So, this is my solution which uses like 130% of the memory instead of 200%:

density = np.einsum("pq,qn,pn->n", one_density_matrix, orb_eval, orb_eval, optimize=True)

I looked at screening, but I'm really unsure of how it could be used here. This is my first contribution to the Python code proper and I've been a bit confused trying to understand it all.

Let me know if this suffices and I will open a PR. Cheers.

leila-pujal commented 2 months ago

Hi @msricher, thanks for working on this. Could you double check this is not the same situation as in here where the profiler can't monitor the memory that is being used within that line of code?

msricher commented 2 months ago

@leila-pujal I believe it's ok. einsum will try to avoid intermediates where possible.

leila-pujal commented 2 months ago

I did a quick check using command top to monitor real-time the memory usage. I get the same demand with both codes but I may be doing something wrong. I tried to also use tracemalloc module and I think I also see the same peak with both codes but I don't understand tracemalloc that well. On my side, I would like to see a more detailed evaluation of the memory because as it happened before the profiler only checks changes between lines not what happens inside the line. But if other reviewers are fine with it I will merge PR #191

msricher commented 2 months ago

OLD

old

NEW

new

The memory is reduced somewhat.

I used the mprof executable that comes with memory_profiler for this, which tracks memory over time.

EDIT: I had these mixed up. It seems this takes even more memory at the peak. So this isn't a good solution.

leila-pujal commented 2 months ago

Yeah that is what I saw with the top command in some runs I did.

msricher commented 1 month ago

I have some more information here. I profiled this functionality while indicating the boundaries between functions. It seems the biggest spike occurs in evaluate_basis(), while evaluating contractions. Then, I was able to improve the memory usage in evaluate_density_using_evaluated_orbs by chunking the computation over grid points. You can see in the graph that I used 4 chunks. I'm looking at optimizing this chunking, but for now, does this seem like an OK strategy?

mprof

PaulWAyers commented 1 month ago

I think chunking has to be done; then screening gets us to having the optimal scaling. The issue is that the "chunk size" needs to be adapted to the memory available. Once the chunk size is large enough, I expect the performance hit to be minimal.

PaulWAyers commented 1 month ago

I think my notes (within the pull request) really belong here, so I'm moving them over.

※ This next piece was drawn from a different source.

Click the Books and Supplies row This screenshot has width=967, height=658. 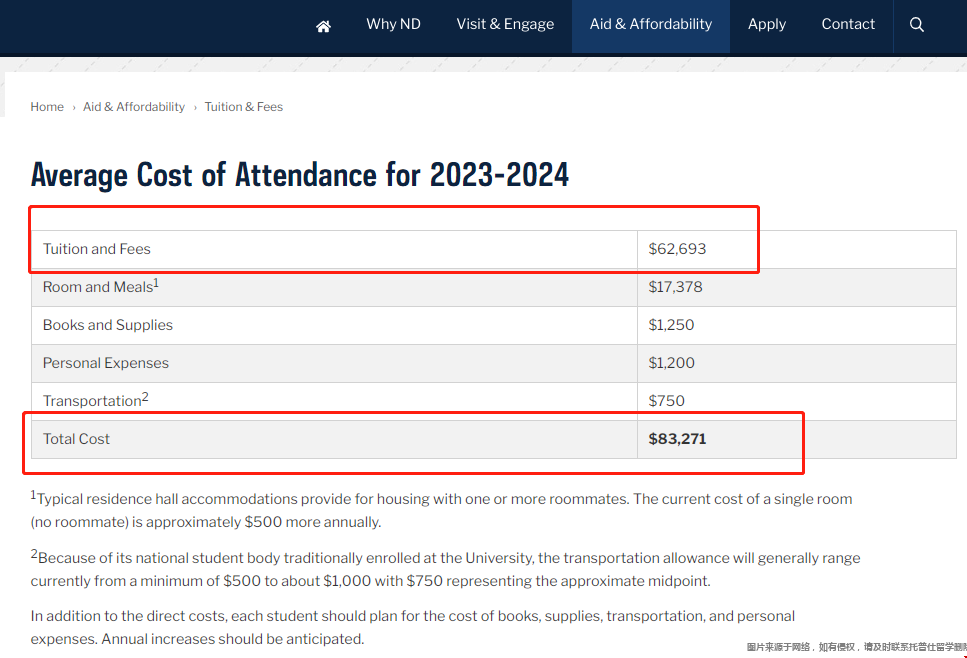(x=108, y=325)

==== With transform=None, you can screen. The key idea is to keep track of which atomic-orbitals are needed for a given grid point.

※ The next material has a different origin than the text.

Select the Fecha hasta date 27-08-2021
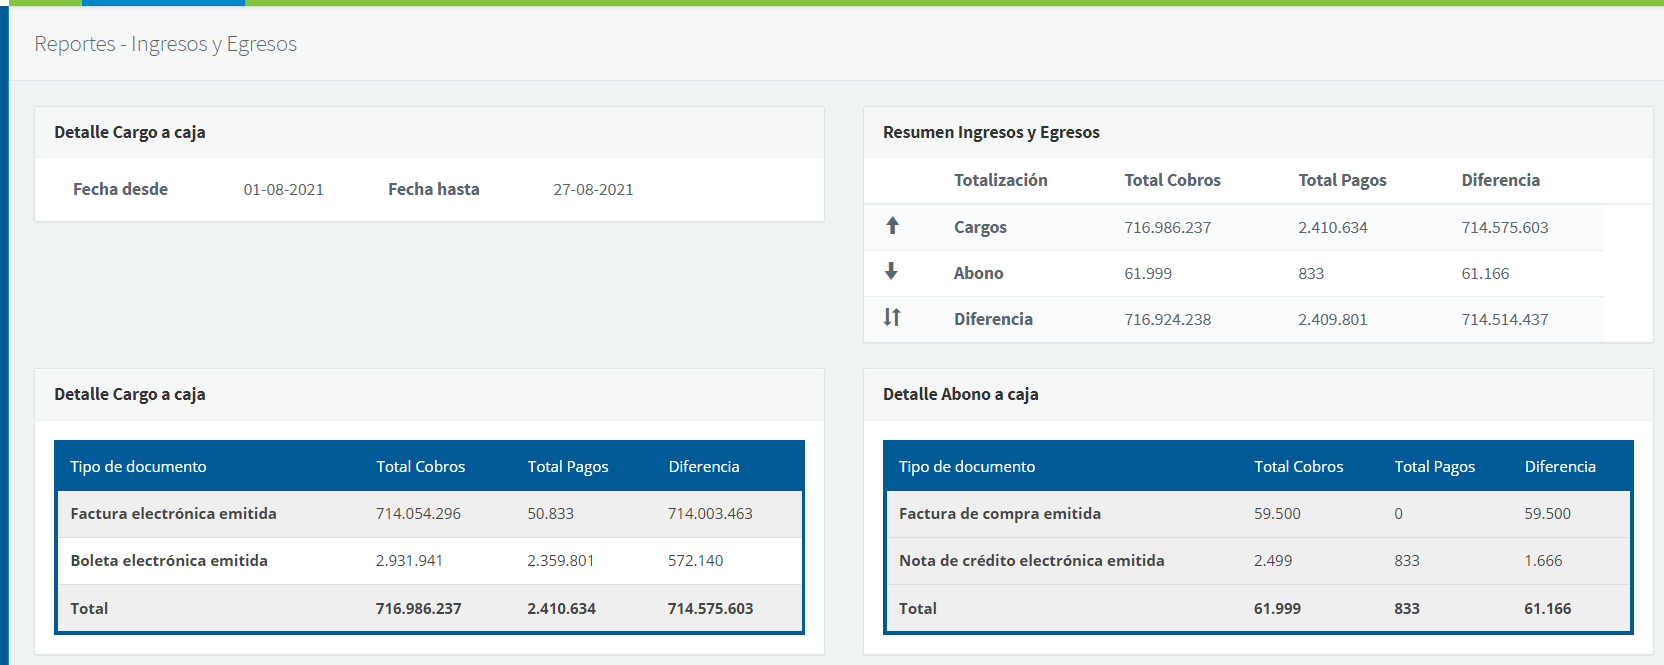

For a grid point that is $d$ units way from the center of the basis function, the value of the (contracted) basis function is greater than

$$ c{\min} n{\min} d^\ell e^{-\alpha_{min} d^2} $$

$$ n{\min} = \sqrt{\frac{\sqrt{2 \alpha{\min}}(4\alpha_{\min})^\ell}{\sqrt{\pi}(2 \ell + 1)!!}} $$

where $c{\min}$, $n{\min}$, and $\alpha_{\min}$ denote the contraction coefficient, normalization constant, and exponent of the most diffuse Gaussian in a contracted basis function. If the cutoff tolerance is $\epsilon$, you do not need to include this basis function for grid points that are further away than

$$ \epsilon = c{\min} n{\min} d^\ell e^{-\alpha_{min} d^2} $$

This equation can be solved exactly for $\ell=0$ (in terms of logs) and $\ell=2$ (in terms of the Lambert W function). Otherwise one needs to solve it numerically. For $\ell = 0$,

$$ d = \left(-\frac{\ln \frac{\epsilon}{ c{\min} n{\min}}}{\alpha_{\min}}\right)^{\frac{1}{2}} $$

For $\ell = 2$ one has the equation,

$$ \frac{- \alpha{\min} d}{c{\min} n{\min}} = -\alpha{\min}d^2 e^{-\alpha_{min} d^2} $$

There are two roots, one near the nucleus (where d^2 is small) and one far out. The second root is the one we want, and has the value,

$$ d = \sqrt{\frac{W{-1}\left(\frac{- \alpha{\min} d}{c{\min} n{\min}}\right)}{- \alpha_{\min}}} $$

(the same formula, but with the Lambert W function replacing the logarithm.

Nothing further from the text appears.